> **WORK TO BE COMPLETED**
Pictures stay out of the copy. Retype exactly the lines below from the one with "Screen dimensions: 1568x784" through the one with "1456x819 pixels. At".

> **DATASET RECORDS**
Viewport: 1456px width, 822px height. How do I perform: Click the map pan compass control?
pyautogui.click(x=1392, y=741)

---

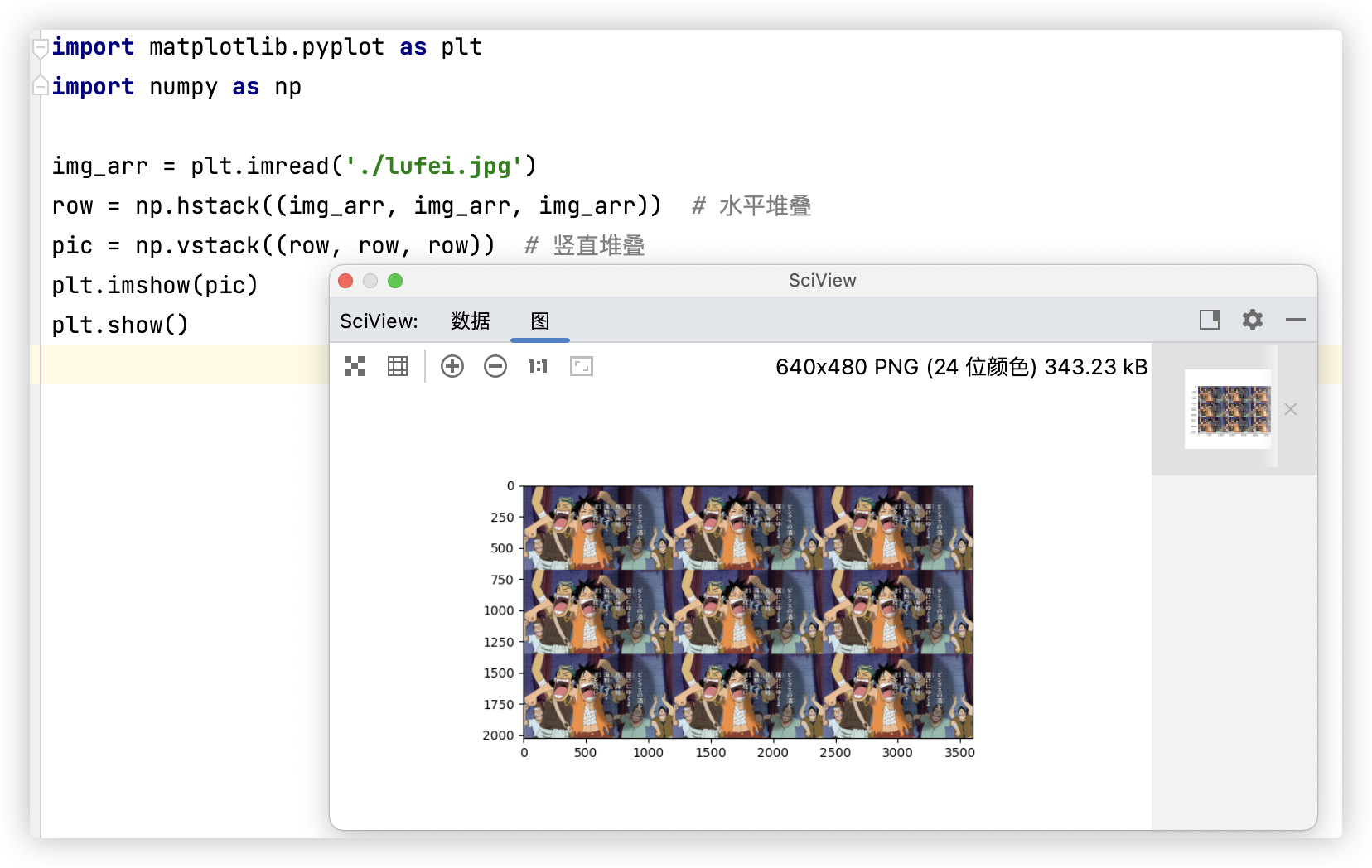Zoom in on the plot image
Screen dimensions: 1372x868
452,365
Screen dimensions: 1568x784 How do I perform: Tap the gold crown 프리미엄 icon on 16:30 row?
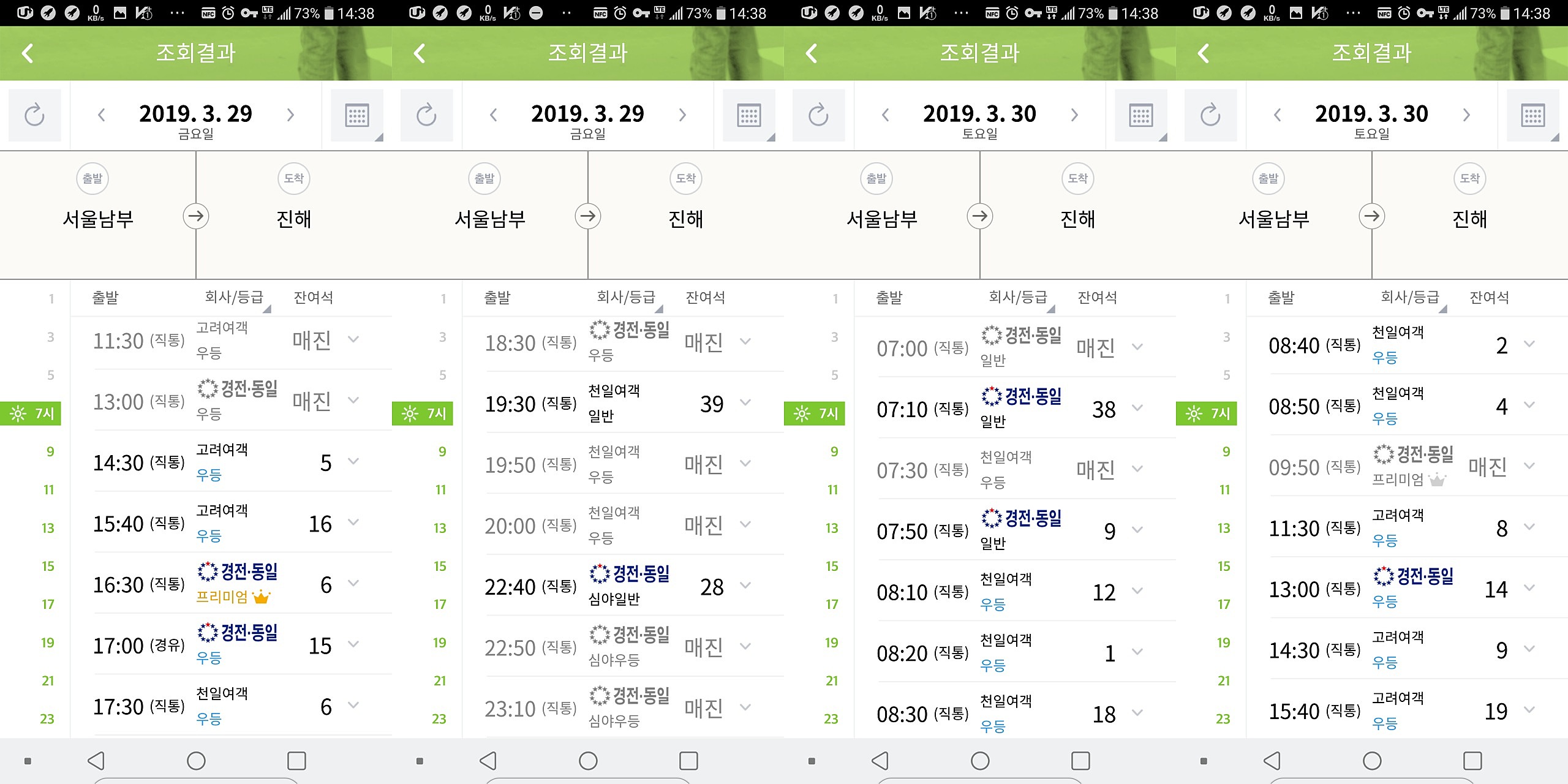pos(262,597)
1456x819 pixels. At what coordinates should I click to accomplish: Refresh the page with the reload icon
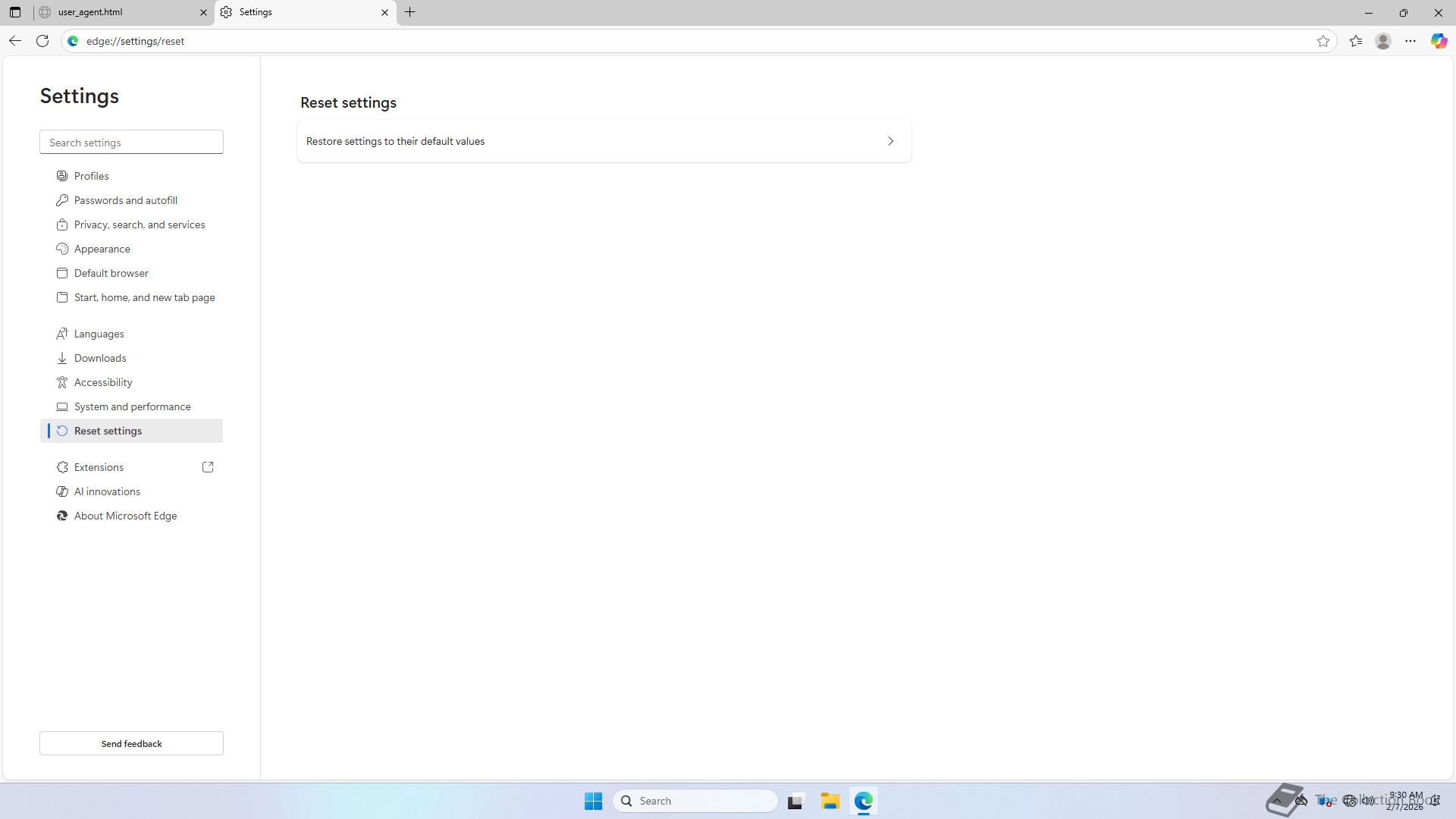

> **SOLUTION**
Screen dimensions: 1568x784 How do I perform: Tap the gold crown 프리미엄 icon on 16:30 row?
pos(262,597)
1456x819 pixels. At what coordinates should I click to accomplish: Refresh the page with the reload icon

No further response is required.